Former Senate President Ike Ekweremadu, his wife Beatrice, and medical middleman Doctor Obinna Obeta have been sentenced to prison for their involvement in an organ harvesting conspiracy.
The charges were brought against them by a UK court, and they were found guilty in March.
The Ekweremadus’ daughter Sonia, who has a serious kidney condition, was cleared of the same charge and wept as the verdict was read.
At the sentencing hearing on Friday, Mr Justice Johnson handed down the sentences.
Ekweremadu was sentenced to nine years and eight months in prison, while his wife received a sentence of four years and six months.
Dr Obeta received the longest sentence of 10 years in prison.
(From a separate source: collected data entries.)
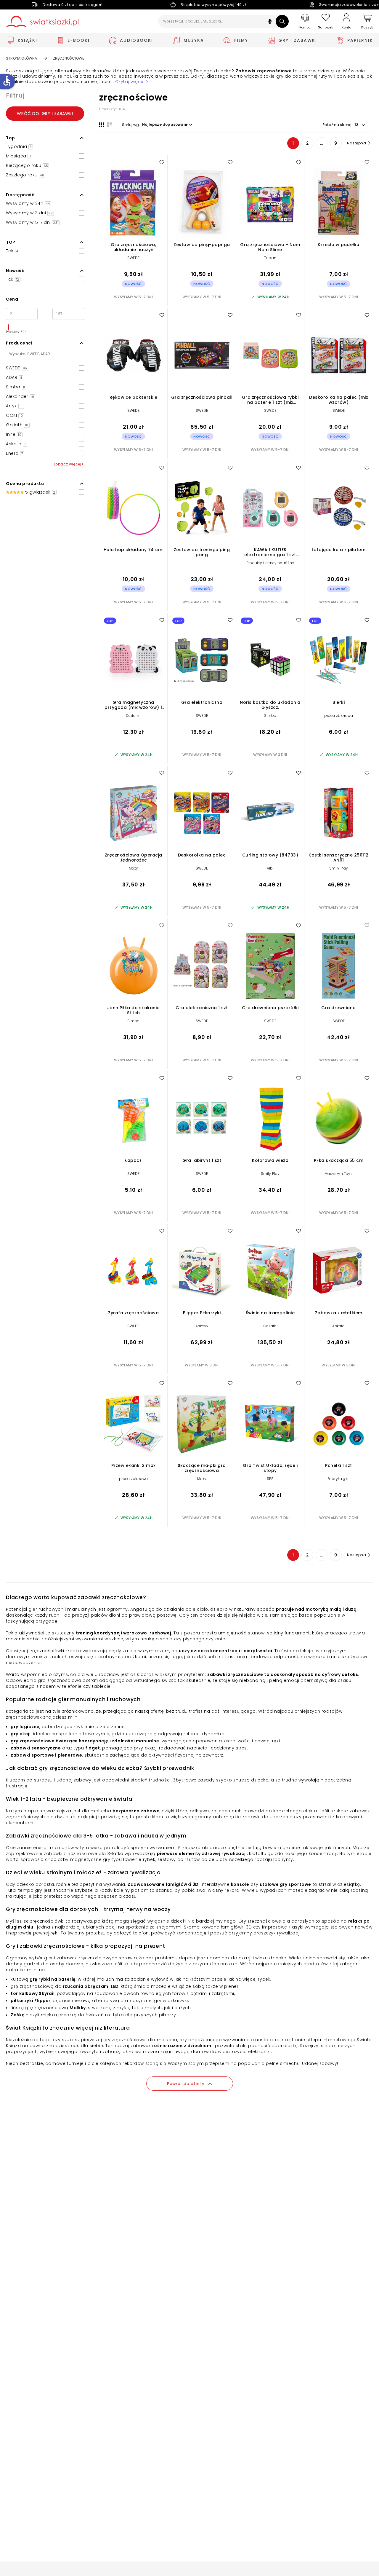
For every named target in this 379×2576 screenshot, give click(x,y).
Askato (201, 1325)
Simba (270, 715)
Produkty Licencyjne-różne (270, 562)
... (321, 143)
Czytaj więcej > (131, 81)
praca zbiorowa (338, 715)
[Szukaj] (282, 21)
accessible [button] (7, 81)
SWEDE (133, 257)
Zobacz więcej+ (68, 464)
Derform (133, 715)
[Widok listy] (109, 124)
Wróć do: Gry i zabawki (45, 114)
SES (270, 1478)
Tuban (270, 257)
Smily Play (338, 868)
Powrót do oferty (186, 2084)
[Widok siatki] (101, 124)
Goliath (270, 1325)
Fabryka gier (338, 1478)
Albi (270, 868)
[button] (270, 22)
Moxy (133, 868)
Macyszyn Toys (339, 1173)
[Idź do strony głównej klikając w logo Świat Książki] (42, 21)
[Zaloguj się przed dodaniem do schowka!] (161, 162)
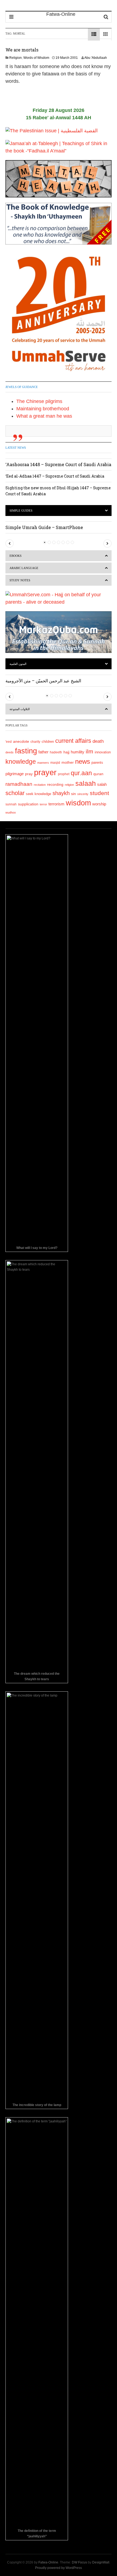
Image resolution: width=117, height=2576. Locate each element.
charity (35, 742)
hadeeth (56, 752)
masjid (55, 763)
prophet (63, 774)
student (99, 793)
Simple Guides (21, 510)
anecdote (21, 741)
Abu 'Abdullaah (95, 58)
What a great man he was (44, 416)
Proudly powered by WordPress (58, 2568)
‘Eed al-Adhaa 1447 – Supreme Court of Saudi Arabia (54, 476)
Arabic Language (24, 568)
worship (99, 804)
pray (29, 774)
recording (55, 784)
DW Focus (79, 2562)
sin (73, 794)
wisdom (78, 803)
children (48, 742)
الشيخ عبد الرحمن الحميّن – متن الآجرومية (43, 680)
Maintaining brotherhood (42, 408)
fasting (26, 751)
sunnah (11, 804)
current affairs (73, 740)
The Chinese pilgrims (39, 401)
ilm (89, 751)
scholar (14, 793)
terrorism (56, 804)
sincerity (82, 794)
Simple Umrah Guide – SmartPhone (44, 527)
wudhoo (10, 812)
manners (43, 762)
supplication (28, 804)
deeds (9, 752)
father (43, 752)
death (98, 741)
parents (97, 762)
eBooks (15, 555)
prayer (45, 772)
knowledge (20, 761)
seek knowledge (38, 794)
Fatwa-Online (48, 2562)
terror (43, 804)
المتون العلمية (18, 663)
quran (98, 774)
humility (77, 752)
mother (67, 762)
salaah (85, 783)
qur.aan (81, 773)
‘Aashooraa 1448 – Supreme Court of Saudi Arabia (58, 464)
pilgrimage (14, 773)
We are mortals (21, 50)
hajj (66, 752)
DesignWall (100, 2562)
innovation (103, 752)
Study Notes (20, 580)
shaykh (61, 793)
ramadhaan (18, 784)
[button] (9, 543)
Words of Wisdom (36, 58)
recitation (40, 784)
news (82, 761)
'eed (8, 742)
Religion (15, 58)
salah (102, 784)
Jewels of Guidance (21, 387)
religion (69, 784)
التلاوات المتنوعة (20, 709)
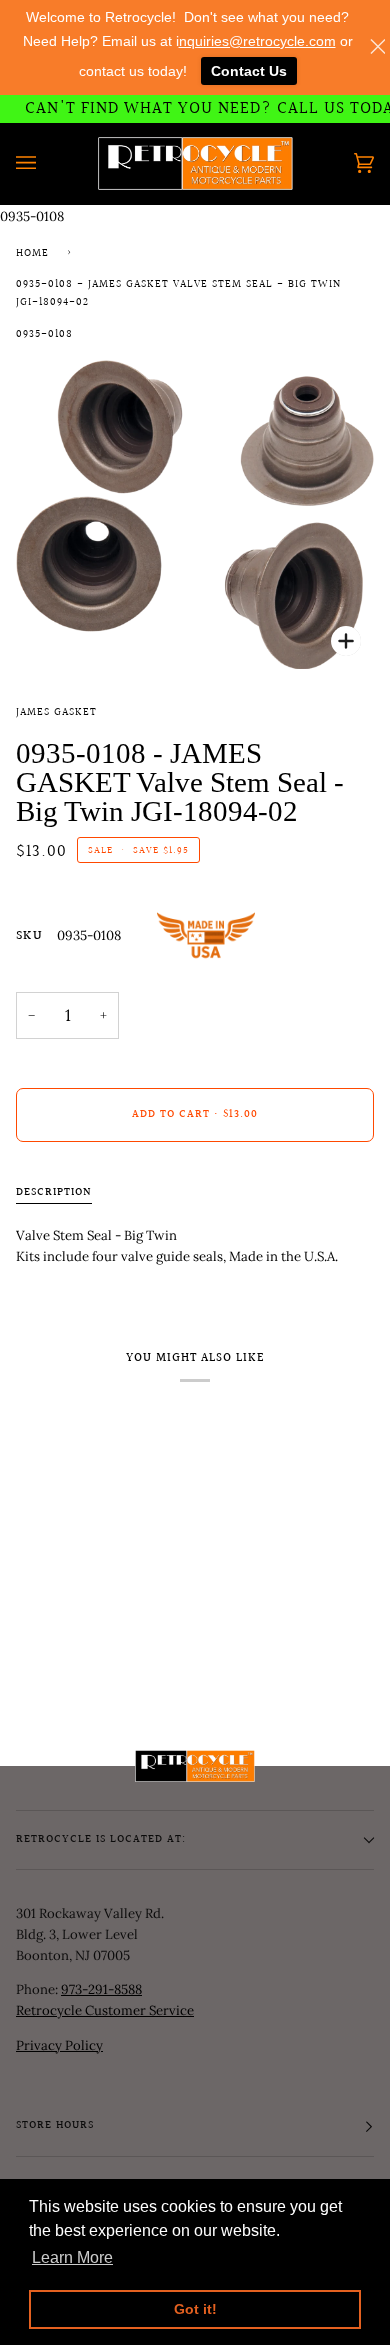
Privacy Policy (59, 2045)
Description (54, 1193)
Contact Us (249, 71)
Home (32, 254)
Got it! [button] (195, 2309)
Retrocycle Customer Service (105, 2010)
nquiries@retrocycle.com (257, 41)
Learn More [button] (72, 2257)
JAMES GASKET (56, 713)
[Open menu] (46, 163)
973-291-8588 (101, 1989)
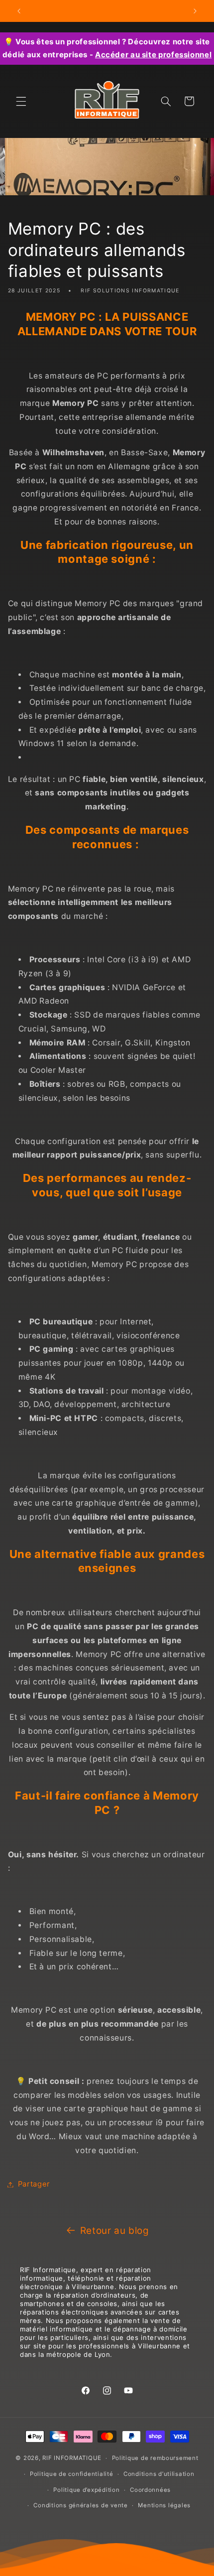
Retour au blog (114, 2230)
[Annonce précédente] (19, 11)
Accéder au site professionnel (153, 54)
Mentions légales (164, 2505)
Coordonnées (150, 2489)
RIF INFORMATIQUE (72, 2457)
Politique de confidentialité (71, 2473)
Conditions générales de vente (80, 2505)
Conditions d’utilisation (159, 2473)
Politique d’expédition (86, 2489)
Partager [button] (34, 2184)
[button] (20, 101)
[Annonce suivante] (195, 11)
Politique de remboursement (155, 2457)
The case marks the first time that defendants have been convicted under the Modern Slavery Act of an organ harvesting conspiracy.
The prosecution alleged that a 21-year-old street trader was offered up to £7,000 and promised a better life in the UK for donating his kidney to Sonia Ekweremadu in an £80,000 private procedure at London’s Royal Free Hospital.
While it is lawful to donate a kidney, it becomes criminal if money or another material advantage is rewarded.
The donor did not understand until his first appointment with a consultant at the hospital that he was there for a kidney transplant, the Old Bailey was told.
In sentencing, Mr Justice Johnson told the defendants: “In each of your cases, the offence you committed is so serious that neither a fine nor a community sentence can be justified.”